Isaiah 58:4

4 Lo! ye fast to chidings and strivings, and smite with the fist wickedly (Lo! your fasting leadeth only to chiding and to arguments, and to wickedly striking with the fist). Do not ye fast, as ye have unto this day, (so) that your cry (can once again) be heard on high.

Isaiah 58:4 Meaning and Commentary

Isaiah 58:4

Behold, ye fast for strife and debate
Brawling with their servants for not doing work enough; or quarrelling with their debtors for not paying their debts; or the main of their religion lay in contentions and strifes about words, vain hot disputations about rites and ceremonies in worship, as is well known to have been the case of the reformed churches: and to smite with the fist of wickedness;
their servants or their debtors; or rather it may design the persecution of such whose consciences would not suffer them to receive the doctrines professed; or submit to ordinances as administered; or comply with rites and ceremonies enjoined by the said churches; for which they have smitten their brethren that dissented from them with the fist, or have persecuted them in a violent manner by imprisonment, confiscation of goods; all which is no other than a fist of wickedness, and highly displeasing to God, and renders all their services unacceptable in his sight; see ( Matthew 24:49 ) : ye shall not fast as ye do this day;
or, "as this day"; after this manner; this is not right: to make your voice to be heard on high;
referring either to their noisy threatening of their servants for not doing their work; or their clamorous demands upon their debtors; or to their loud prayers, joined with their fasting, which they expected to be heard in the highest heaven, but would be mistaken; for such services, attended with the above evils, are not wellpleasing to God.

Isaiah 58:4 In-Context

2 For they seek me from day into day, and they will (to) know my ways; as a folk, that hath done rightfulness, and that hath not forsaken the doom of their God; they pray (to) me (for the) dooms of rightfulness, and they will (to) nigh to God. (For they seek me from day to day, and they say that they delight to know my ways; like a nation that truly hath done rightfully, and hath not deserted the justice of their God; they pray to me for judgements of righteousness/they pray to me for laws that be just, or that be right, and they say that they delight to come near, or close, to God.)
3 Why fasted we, and thou beheldest not; we meeked our souls, and thou knewest not?
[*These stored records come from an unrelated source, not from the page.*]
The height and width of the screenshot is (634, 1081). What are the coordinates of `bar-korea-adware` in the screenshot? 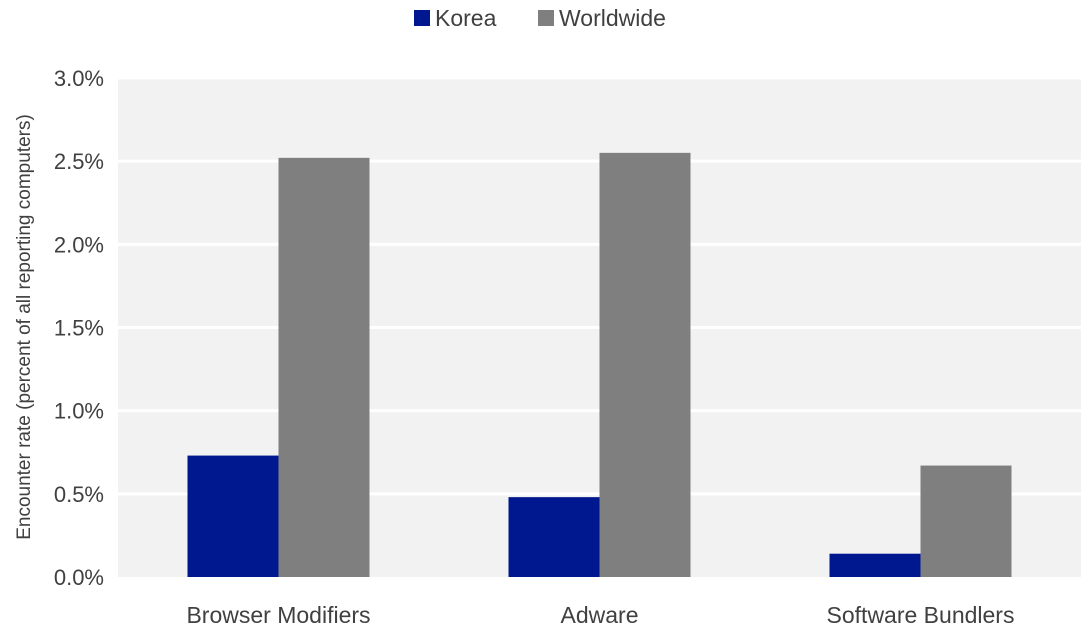 It's located at (554, 537).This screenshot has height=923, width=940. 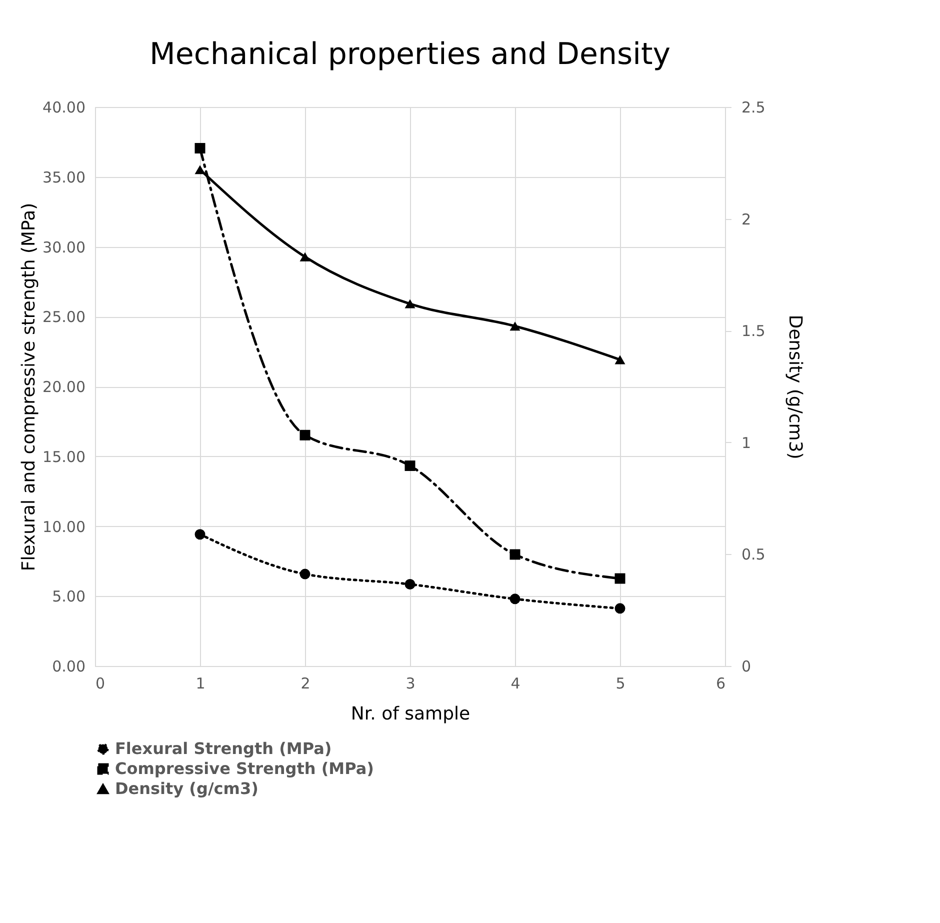 What do you see at coordinates (305, 683) in the screenshot?
I see `x-tick-label: 2` at bounding box center [305, 683].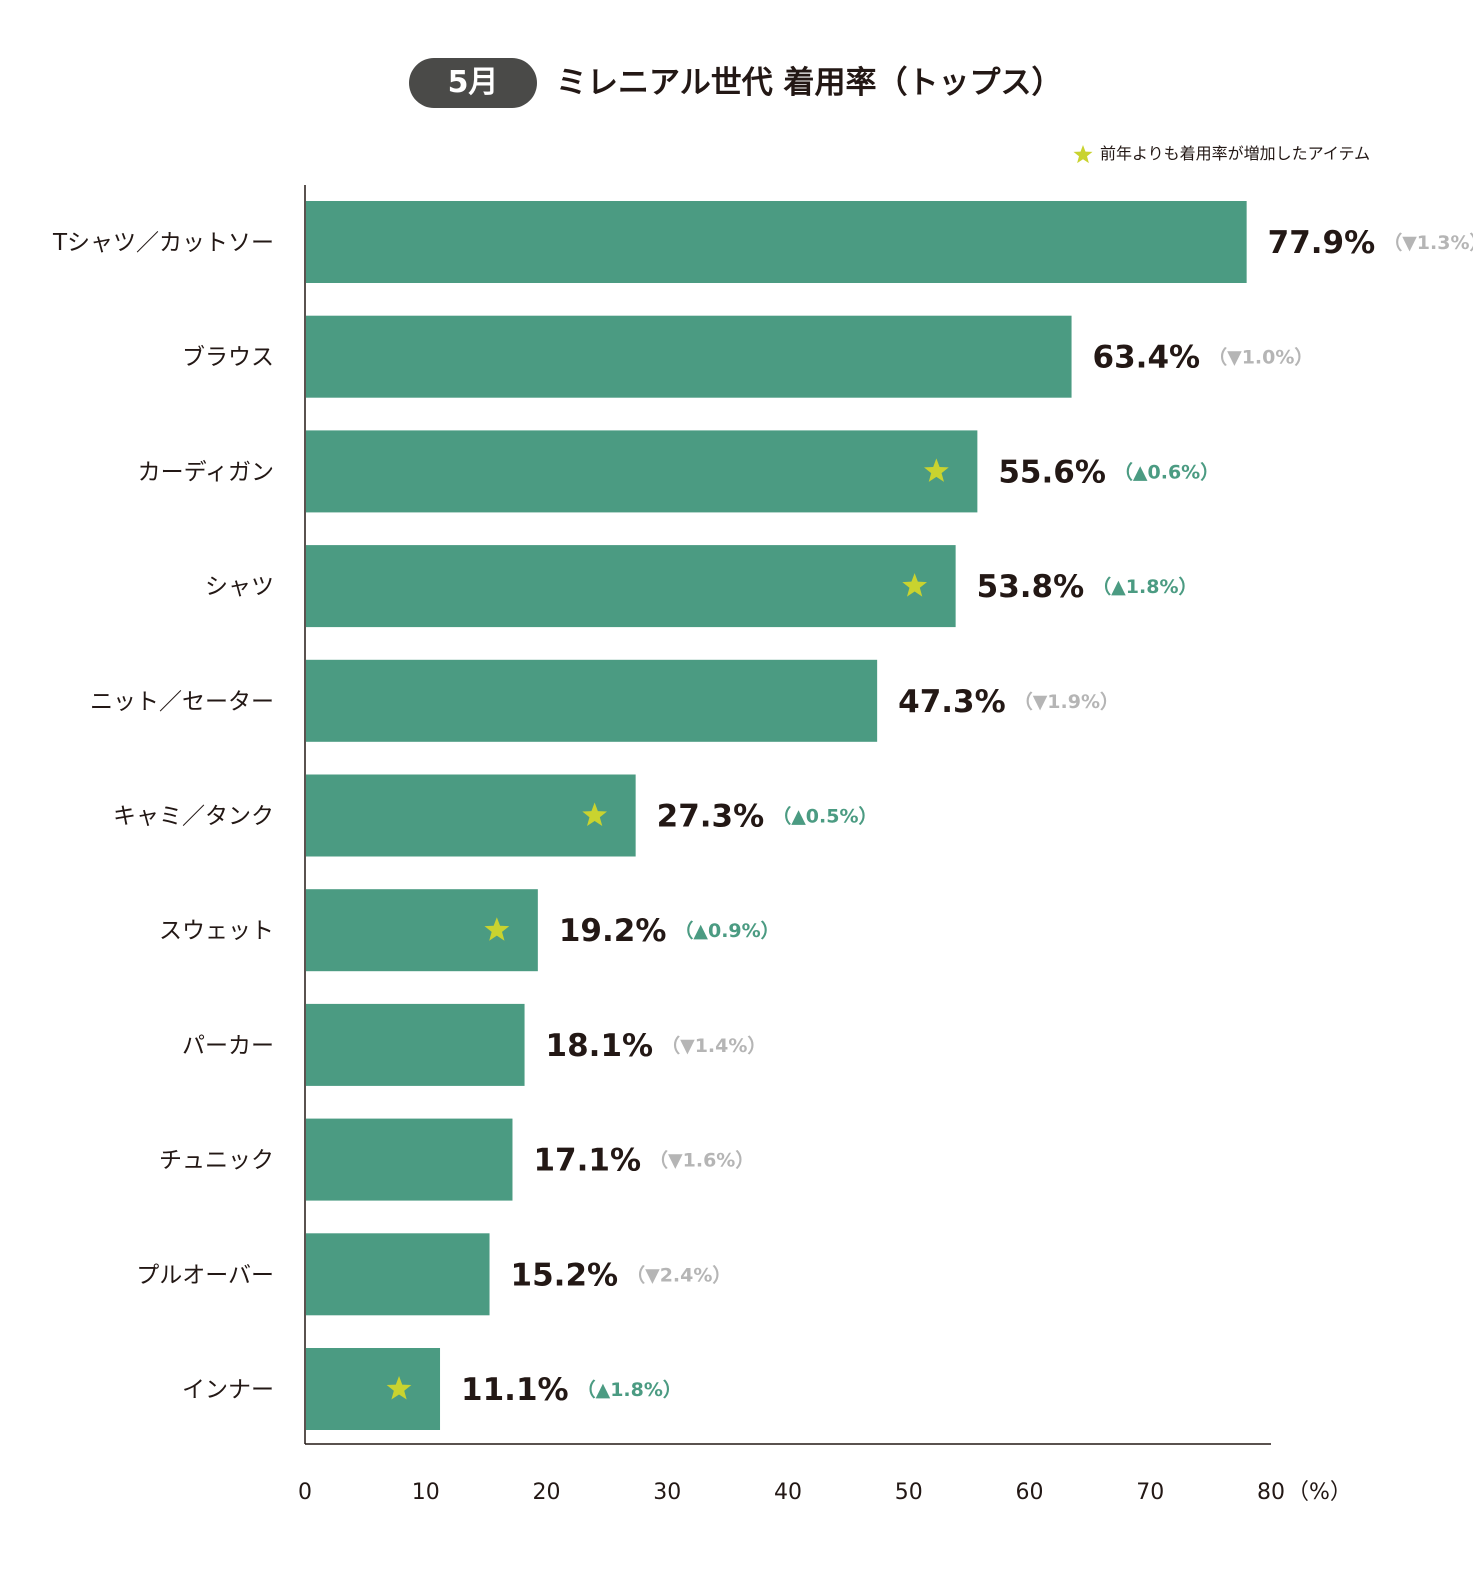 This screenshot has height=1590, width=1473. Describe the element at coordinates (565, 1275) in the screenshot. I see `value-label: 15.2%` at that location.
Lo! your will is found in the day of your fasting, and ye ask all your debtors. (But they also say, Why did we fast, if thou beheldest not? why did we meek, or humble, our souls, if thou knewest not? And I replieth, Lo! ye pursue your own desires on the day of your fast, and ye oppress all your workers.)
4 Lo! ye fast to chidings and strivings, and smite with the fist wickedly (Lo! your fasting leadeth only to chiding and to arguments, and to wickedly striking with the fist). Do not ye fast, as ye have unto this day, (so) that your cry (can once again) be heard on high.
5 Whether such is the fasting which I choose, a man to torment his soul by (a) day? whether to bind his head as a circle, and to make ready a sackcloth and ashes (to lie upon)? Whether thou shalt call this a fasting, and a day acceptable to the Lord? (Is that the fast which I would choose, yea, a day for a person to torment his soul? to bow down his head like a bulrush, and to prepare sackcloth and ashes to lie upon? Shalt thou call this a fast, and an acceptable day to the Lord?)
6 Whether not this is more the fasting, which I choose? Unbind thou the bindings together of unpity, either of cruelty, release thou [the] burdens pressing down; deliver thou them free, that be broken, and break thou each burden. (Rather, is not this the fast, which I would choose? To unbind the bindings up of pitilessness, or of cruelty, to release the burdens of oppression, to set free those who be broken, and to break each burden.)